One of the co-founders of record label and “nomadic femme dance machine” ANTI-MASS, Turkana has dazzled on a series of recents singles and mixes, showing off a jagged approach to sound design and a forceful rhythmic edge. KAZI NI KAZI represents a different side of the South Sudanese producer’s repertoire, this time in collaboration with a group of vocalists based in the Kakuma Refugee Camp. Drawing on Gengetone, a populist genre of Kenyan hip-hop, MCs Mbogi Teams and LCF etch themselves gracefully into Turkana’s low-slung production, sonically linking displacement and cultural production as it takes new forms across and through borders.

twofold
Black Armor

Cheekily claimed as “reconstructed” club music, twofold reprises the architectural method of dancefloor production, assembling physical rhythms and textures into evermore complex configurations on Black Armor.

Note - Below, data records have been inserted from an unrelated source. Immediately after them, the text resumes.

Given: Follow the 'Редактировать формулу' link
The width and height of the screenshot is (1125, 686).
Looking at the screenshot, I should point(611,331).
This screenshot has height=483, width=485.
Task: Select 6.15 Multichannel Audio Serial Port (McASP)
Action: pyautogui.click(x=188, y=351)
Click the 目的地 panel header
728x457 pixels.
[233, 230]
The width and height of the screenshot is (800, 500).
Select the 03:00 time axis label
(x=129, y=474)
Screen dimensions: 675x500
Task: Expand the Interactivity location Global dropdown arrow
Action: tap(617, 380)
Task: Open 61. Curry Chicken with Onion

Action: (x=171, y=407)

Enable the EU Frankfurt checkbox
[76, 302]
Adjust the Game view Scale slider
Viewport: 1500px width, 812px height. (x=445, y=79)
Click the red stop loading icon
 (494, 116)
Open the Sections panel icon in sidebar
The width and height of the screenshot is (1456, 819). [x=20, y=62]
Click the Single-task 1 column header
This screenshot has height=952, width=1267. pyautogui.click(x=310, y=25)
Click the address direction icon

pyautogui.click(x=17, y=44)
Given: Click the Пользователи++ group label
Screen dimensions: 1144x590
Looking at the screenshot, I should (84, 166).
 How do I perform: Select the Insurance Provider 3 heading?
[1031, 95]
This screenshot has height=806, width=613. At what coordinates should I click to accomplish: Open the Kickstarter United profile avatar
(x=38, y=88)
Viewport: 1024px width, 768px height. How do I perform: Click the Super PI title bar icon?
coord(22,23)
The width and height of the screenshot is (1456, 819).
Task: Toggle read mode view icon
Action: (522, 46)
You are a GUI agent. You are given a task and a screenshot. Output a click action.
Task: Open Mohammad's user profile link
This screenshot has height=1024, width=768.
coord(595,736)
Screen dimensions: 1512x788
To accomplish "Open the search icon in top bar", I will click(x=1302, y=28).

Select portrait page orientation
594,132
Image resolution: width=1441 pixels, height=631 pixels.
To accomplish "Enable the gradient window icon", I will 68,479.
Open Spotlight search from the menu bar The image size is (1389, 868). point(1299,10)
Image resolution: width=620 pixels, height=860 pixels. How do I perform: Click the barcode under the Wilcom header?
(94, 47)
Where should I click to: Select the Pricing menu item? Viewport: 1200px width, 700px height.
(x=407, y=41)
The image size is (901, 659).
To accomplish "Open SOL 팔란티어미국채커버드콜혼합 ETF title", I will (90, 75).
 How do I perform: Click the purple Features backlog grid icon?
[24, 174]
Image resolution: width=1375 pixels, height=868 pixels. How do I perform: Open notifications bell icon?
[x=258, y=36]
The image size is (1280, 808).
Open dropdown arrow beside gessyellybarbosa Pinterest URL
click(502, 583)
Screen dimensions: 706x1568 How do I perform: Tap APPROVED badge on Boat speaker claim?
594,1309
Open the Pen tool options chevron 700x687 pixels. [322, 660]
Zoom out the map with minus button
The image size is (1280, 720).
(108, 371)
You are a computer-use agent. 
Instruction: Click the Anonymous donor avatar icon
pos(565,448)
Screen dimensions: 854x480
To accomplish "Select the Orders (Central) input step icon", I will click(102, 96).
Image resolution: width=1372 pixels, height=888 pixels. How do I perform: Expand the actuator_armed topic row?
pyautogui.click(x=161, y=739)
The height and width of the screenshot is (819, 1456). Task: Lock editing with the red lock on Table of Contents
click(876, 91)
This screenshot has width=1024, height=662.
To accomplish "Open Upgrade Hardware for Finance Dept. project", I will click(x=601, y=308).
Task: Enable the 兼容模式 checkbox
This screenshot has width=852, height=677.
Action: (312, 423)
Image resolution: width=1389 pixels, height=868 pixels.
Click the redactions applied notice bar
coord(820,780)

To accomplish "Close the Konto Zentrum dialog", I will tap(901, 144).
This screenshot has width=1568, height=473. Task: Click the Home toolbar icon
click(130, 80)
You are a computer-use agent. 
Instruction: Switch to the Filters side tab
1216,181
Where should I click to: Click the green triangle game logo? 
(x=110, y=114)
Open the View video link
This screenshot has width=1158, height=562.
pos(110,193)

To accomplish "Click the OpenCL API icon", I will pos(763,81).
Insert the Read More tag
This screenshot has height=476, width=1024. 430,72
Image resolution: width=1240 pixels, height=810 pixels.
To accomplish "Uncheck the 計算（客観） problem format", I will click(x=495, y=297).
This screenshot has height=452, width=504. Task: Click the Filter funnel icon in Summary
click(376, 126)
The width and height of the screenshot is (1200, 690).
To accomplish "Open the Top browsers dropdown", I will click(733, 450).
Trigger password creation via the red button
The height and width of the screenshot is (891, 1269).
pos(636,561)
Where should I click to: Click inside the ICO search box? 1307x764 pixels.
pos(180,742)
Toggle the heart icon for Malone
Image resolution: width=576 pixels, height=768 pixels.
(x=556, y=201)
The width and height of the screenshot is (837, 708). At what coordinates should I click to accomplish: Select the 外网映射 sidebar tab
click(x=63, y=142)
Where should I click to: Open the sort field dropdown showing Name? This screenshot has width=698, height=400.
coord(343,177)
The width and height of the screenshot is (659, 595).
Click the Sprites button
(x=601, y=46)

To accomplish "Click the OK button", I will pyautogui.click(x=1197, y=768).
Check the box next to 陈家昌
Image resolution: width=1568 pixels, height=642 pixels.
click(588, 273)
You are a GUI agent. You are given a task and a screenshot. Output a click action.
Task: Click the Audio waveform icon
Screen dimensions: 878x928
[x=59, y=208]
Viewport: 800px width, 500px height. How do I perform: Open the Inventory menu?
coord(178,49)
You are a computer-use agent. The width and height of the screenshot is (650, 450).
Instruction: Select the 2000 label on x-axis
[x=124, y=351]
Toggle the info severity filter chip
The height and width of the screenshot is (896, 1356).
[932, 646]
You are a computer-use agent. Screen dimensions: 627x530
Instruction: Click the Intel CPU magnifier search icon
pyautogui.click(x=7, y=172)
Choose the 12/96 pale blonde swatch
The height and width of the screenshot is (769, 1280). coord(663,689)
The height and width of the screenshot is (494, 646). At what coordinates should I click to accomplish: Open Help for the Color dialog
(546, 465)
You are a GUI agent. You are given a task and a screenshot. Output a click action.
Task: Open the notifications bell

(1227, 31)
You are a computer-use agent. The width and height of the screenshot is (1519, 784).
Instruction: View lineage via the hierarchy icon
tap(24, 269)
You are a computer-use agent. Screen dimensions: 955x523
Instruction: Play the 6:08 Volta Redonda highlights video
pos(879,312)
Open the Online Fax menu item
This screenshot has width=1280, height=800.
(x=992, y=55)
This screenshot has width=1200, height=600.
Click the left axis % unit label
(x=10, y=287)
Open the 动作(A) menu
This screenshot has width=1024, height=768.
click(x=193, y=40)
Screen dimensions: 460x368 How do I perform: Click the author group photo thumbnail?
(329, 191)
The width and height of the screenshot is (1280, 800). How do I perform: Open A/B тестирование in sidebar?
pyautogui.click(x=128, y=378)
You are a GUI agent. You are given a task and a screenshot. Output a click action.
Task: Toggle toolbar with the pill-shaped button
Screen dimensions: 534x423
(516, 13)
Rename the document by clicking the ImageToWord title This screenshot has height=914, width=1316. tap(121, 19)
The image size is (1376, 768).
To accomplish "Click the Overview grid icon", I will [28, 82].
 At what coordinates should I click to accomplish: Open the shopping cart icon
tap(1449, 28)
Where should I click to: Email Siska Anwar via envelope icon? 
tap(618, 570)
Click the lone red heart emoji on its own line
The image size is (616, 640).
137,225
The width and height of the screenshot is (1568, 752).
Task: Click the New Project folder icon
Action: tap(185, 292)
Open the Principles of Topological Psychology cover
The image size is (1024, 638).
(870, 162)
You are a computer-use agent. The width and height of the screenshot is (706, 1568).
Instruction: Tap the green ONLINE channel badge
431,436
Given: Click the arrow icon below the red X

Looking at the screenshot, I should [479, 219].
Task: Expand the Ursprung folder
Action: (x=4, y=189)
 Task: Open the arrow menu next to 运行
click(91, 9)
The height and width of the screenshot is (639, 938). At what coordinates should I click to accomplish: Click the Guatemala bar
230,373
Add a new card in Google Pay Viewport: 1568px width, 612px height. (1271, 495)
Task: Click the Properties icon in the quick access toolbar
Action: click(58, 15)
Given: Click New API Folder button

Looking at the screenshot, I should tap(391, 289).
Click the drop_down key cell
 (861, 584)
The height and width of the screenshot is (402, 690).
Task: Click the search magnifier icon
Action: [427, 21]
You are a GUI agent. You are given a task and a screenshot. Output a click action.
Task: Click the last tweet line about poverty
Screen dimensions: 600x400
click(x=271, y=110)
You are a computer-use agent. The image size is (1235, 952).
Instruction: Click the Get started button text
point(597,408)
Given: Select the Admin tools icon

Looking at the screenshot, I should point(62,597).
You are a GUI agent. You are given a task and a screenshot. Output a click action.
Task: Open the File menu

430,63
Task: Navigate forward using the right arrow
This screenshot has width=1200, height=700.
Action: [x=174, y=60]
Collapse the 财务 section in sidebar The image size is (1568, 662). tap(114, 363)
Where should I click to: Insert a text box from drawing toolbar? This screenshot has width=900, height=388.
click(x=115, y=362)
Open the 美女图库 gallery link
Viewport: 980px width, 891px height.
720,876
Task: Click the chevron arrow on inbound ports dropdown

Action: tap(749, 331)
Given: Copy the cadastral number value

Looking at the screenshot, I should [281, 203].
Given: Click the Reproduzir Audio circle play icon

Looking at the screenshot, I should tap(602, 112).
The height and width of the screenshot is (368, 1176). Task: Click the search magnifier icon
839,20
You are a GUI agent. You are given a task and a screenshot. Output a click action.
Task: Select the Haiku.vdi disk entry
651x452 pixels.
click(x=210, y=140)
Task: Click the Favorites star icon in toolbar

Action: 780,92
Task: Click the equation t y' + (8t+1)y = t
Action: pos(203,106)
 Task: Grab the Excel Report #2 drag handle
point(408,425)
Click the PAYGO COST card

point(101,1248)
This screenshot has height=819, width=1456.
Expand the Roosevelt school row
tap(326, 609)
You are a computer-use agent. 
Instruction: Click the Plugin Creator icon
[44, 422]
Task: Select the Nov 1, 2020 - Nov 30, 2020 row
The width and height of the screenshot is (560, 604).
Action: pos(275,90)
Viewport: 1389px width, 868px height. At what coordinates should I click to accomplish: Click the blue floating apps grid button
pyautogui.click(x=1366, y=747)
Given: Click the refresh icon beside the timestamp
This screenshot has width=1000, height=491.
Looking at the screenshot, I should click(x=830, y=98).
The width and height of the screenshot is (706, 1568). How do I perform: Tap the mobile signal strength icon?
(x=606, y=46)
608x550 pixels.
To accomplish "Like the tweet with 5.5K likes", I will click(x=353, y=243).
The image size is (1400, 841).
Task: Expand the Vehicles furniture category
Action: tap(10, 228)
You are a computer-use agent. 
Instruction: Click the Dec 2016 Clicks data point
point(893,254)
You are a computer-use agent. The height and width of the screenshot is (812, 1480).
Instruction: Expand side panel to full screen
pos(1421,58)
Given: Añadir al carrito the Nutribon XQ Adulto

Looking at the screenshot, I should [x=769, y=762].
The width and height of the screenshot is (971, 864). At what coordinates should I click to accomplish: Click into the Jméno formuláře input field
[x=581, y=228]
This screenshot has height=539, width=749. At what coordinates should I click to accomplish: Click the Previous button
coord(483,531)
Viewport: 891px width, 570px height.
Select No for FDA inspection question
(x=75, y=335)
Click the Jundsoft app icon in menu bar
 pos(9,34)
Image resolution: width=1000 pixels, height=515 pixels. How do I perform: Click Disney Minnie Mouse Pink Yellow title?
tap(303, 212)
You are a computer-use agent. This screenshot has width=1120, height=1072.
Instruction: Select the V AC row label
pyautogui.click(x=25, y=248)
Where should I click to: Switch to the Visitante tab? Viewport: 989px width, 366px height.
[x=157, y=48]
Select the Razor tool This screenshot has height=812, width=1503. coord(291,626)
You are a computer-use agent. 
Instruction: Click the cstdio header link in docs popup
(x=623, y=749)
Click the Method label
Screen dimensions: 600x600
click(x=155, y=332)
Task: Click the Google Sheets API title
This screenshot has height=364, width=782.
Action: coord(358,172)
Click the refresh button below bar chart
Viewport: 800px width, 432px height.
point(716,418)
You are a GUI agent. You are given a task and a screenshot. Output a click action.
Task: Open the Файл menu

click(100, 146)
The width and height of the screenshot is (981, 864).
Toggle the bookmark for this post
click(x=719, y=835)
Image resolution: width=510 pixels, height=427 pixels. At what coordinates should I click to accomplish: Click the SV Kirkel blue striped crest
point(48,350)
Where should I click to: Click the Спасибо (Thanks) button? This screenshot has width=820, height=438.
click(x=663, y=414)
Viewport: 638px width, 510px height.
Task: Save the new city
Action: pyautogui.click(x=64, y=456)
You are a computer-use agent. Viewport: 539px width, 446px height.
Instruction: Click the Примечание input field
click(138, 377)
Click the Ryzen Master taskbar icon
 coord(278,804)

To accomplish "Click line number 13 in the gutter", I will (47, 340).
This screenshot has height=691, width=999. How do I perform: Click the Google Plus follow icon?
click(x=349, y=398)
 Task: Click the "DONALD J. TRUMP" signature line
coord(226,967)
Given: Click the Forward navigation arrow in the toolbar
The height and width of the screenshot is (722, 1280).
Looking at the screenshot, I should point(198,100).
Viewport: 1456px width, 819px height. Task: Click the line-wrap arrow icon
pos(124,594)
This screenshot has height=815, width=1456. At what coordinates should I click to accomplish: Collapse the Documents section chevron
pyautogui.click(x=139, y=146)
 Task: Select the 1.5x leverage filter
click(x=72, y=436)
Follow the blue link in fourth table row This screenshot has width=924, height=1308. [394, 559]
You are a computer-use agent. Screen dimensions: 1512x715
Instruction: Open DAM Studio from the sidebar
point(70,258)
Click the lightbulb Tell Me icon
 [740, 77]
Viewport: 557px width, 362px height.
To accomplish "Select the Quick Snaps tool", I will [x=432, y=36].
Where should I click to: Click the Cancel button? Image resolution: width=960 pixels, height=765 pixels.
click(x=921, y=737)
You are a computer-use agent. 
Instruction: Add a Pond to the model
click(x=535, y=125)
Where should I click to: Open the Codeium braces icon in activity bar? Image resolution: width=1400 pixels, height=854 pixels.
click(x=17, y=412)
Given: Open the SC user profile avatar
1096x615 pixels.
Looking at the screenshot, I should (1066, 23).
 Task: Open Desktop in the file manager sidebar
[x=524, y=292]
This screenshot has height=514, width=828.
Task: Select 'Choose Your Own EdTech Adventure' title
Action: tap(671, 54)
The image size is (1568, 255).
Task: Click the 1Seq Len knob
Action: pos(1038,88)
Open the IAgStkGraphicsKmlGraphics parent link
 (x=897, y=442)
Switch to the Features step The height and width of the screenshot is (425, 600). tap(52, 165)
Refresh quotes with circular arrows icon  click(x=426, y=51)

Inspirations run from Jersey club to the Japanese gorge scene, but the Atlanta artist has already put their name to a distinct sound, heard loud and clear on abrasive workouts like “Active Form” and the hydraulic-clatter of “Extreme UV.” Wrought in a context of racialized police violence, climate disaster, and global health crisis, twofold projects Black Armor into the world, not as an object of artistic contemplation, but as a confrontation with complacency.